SET PROBLEM A »
Copy the mailing-list reply about the KVM_FEATURE_MSI_EXT_DEST_ID patch word for word, in full.

SOURCE TEXT »

——————

Re: [PATCH 5/5] x86/kvm: Add KVM_FEATURE_MSI_EXT_DEST_ID

From: David Woodhouse
Date: Mon Oct 12 2020 - 12:06:52 EST


On Mon, 2020-10-12 at 11:33 +0200, Thomas Gleixner wrote:
> On Sun, Oct 11 2020 at 22:15, David Woodhouse wrote:
> > On 11 October 2020 18:12:08 BST, Thomas Gleixner <tglx@xxxxxxxxxxxxx> wrote:
> > > On Sat, Oct 10 2020 at 12:58, David Woodhouse wrote:
> > > > On 10 October 2020 12:44:10 BST, Thomas Gleixner <tglx@xxxxxxxxxxxxx>
> > >
> > > wrote:
> > > > Yeah. There's some muttering to be done for HPET about whether it's
> > > > *its* MSI domain or whether it's the parent domain. But I'll have a
> > > > play. I think we'll be able to drop the whole
> > > > irq_remapping_get_irq_domain() thing.

——————

DATA TO USE »

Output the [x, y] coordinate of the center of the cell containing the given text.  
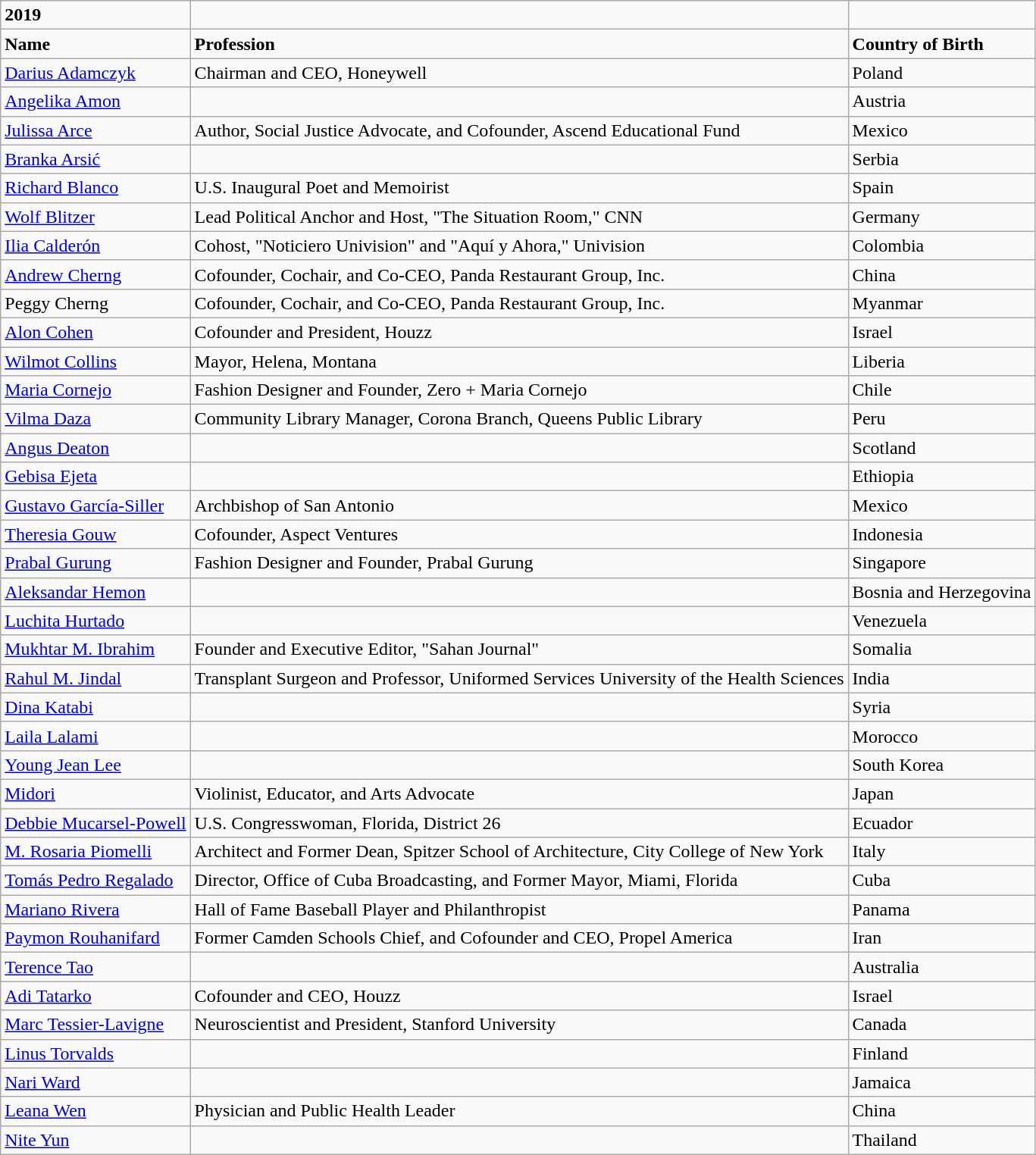
Canada [941, 1025]
Scotland [941, 448]
Maria Cornejo [95, 390]
Profession [519, 44]
Germany [941, 217]
Adi Tatarko [95, 996]
Linus Torvalds [95, 1053]
Nite Yun [95, 1140]
Prabal Gurung [95, 563]
Archbishop of San Antonio [519, 505]
U.S. Inaugural Poet and Memoirist [519, 188]
Neuroscientist and President, Stanford University [519, 1025]
2019 [95, 15]
Venezuela [941, 621]
India [941, 678]
Japan [941, 793]
Theresia Gouw [95, 534]
Syria [941, 707]
Name [95, 44]
South Korea [941, 765]
Italy [941, 852]
Ecuador [941, 822]
Andrew Cherng [95, 274]
Young Jean Lee [95, 765]
Midori [95, 793]
Iran [941, 938]
Former Camden Schools Chief, and Cofounder and CEO, Propel America [519, 938]
Cofounder, Aspect Ventures [519, 534]
Australia [941, 967]
Country of Birth [941, 44]
Laila Lalami [95, 736]
Indonesia [941, 534]
Myanmar [941, 303]
Morocco [941, 736]
Peru [941, 419]
Author, Social Justice Advocate, and Cofounder, Ascend Educational Fund [519, 130]
Branka Arsić [95, 159]
Richard Blanco [95, 188]
Finland [941, 1053]
Tomás Pedro Regalado [95, 881]
Chile [941, 390]
Fashion Designer and Founder, Zero + Maria Cornejo [519, 390]
Ilia Calderón [95, 246]
Bosnia and Herzegovina [941, 592]
Jamaica [941, 1082]
Paymon Rouhanifard [95, 938]
Chairman and CEO, Honeywell [519, 73]
Poland [941, 73]
Mayor, Helena, Montana [519, 362]
Wilmot Collins [95, 362]
Mariano Rivera [95, 909]
Angelika Amon [95, 102]
Marc Tessier-Lavigne [95, 1025]
Director, Office of Cuba Broadcasting, and Former Mayor, Miami, Florida [519, 881]
Architect and Former Dean, Spitzer School of Architecture, City College of New York [519, 852]
Austria [941, 102]
Vilma Daza [95, 419]
Community Library Manager, Corona Branch, Queens Public Library [519, 419]
Liberia [941, 362]
Violinist, Educator, and Arts Advocate [519, 793]
Gustavo García-Siller [95, 505]
Terence Tao [95, 967]
Alon Cohen [95, 332]
Peggy Cherng [95, 303]
Ethiopia [941, 477]
Serbia [941, 159]
Cofounder and President, Houzz [519, 332]
Cuba [941, 881]
M. Rosaria Piomelli [95, 852]
Transplant Surgeon and Professor, Uniformed Services University of the Health Sciences [519, 678]
Angus Deaton [95, 448]
Hall of Fame Baseball Player and Philanthropist [519, 909]
Mukhtar M. Ibrahim [95, 649]
Darius Adamczyk [95, 73]
Aleksandar Hemon [95, 592]
Physician and Public Health Leader [519, 1111]
U.S. Congresswoman, Florida, District 26 [519, 822]
Debbie Mucarsel-Powell [95, 822]
Leana Wen [95, 1111]
Founder and Executive Editor, "Sahan Journal" [519, 649]
Nari Ward [95, 1082]
Dina Katabi [95, 707]
Rahul M. Jindal [95, 678]
Julissa Arce [95, 130]
Cohost, "Noticiero Univision" and "Aquí y Ahora," Univision [519, 246]
Spain [941, 188]
Cofounder and CEO, Houzz [519, 996]
Thailand [941, 1140]
Panama [941, 909]
Lead Political Anchor and Host, "The Situation Room," CNN [519, 217]
Colombia [941, 246]
Luchita Hurtado [95, 621]
Singapore [941, 563]
Fashion Designer and Founder, Prabal Gurung [519, 563]
Gebisa Ejeta [95, 477]
Somalia [941, 649]
Wolf Blitzer [95, 217]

——————

SET PROBLEM B »
Repeat the stretch of the listing from the line that contains "Canada [941, 1025]" through the line that contains "Indonesia [941, 534]", both included, without changing anything.

FINAL RESULT A »
Re: [PATCH 5/5] x86/kvm: Add KVM_FEATURE_MSI_EXT_DEST_ID

From: David Woodhouse
Date: Mon Oct 12 2020 - 12:06:52 EST


On Mon, 2020-10-12 at 11:33 +0200, Thomas Gleixner wrote:
> On Sun, Oct 11 2020 at 22:15, David Woodhouse wrote:
> > On 11 October 2020 18:12:08 BST, Thomas Gleixner <tglx@xxxxxxxxxxxxx> wrote:
> > > On Sat, Oct 10 2020 at 12:58, David Woodhouse wrote:
> > > > On 10 October 2020 12:44:10 BST, Thomas Gleixner <tglx@xxxxxxxxxxxxx>
> > >
> > > wrote:
> > > > Yeah. There's some muttering to be done for HPET about whether it's
> > > > *its* MSI domain or whether it's the parent domain. But I'll have a
> > > > play. I think we'll be able to drop the whole
> > > > irq_remapping_get_irq_domain() thing.

FINAL RESULT B »
Canada [941, 1025]
Scotland [941, 448]
Maria Cornejo [95, 390]
Profession [519, 44]
Germany [941, 217]
Adi Tatarko [95, 996]
Linus Torvalds [95, 1053]
Nite Yun [95, 1140]
Prabal Gurung [95, 563]
Archbishop of San Antonio [519, 505]
U.S. Inaugural Poet and Memoirist [519, 188]
Neuroscientist and President, Stanford University [519, 1025]
2019 [95, 15]
Venezuela [941, 621]
India [941, 678]
Japan [941, 793]
Theresia Gouw [95, 534]
Syria [941, 707]
Name [95, 44]
South Korea [941, 765]
Italy [941, 852]
Ecuador [941, 822]
Andrew Cherng [95, 274]
Young Jean Lee [95, 765]
Midori [95, 793]
Iran [941, 938]
Former Camden Schools Chief, and Cofounder and CEO, Propel America [519, 938]
Cofounder, Aspect Ventures [519, 534]
Australia [941, 967]
Country of Birth [941, 44]
Laila Lalami [95, 736]
Indonesia [941, 534]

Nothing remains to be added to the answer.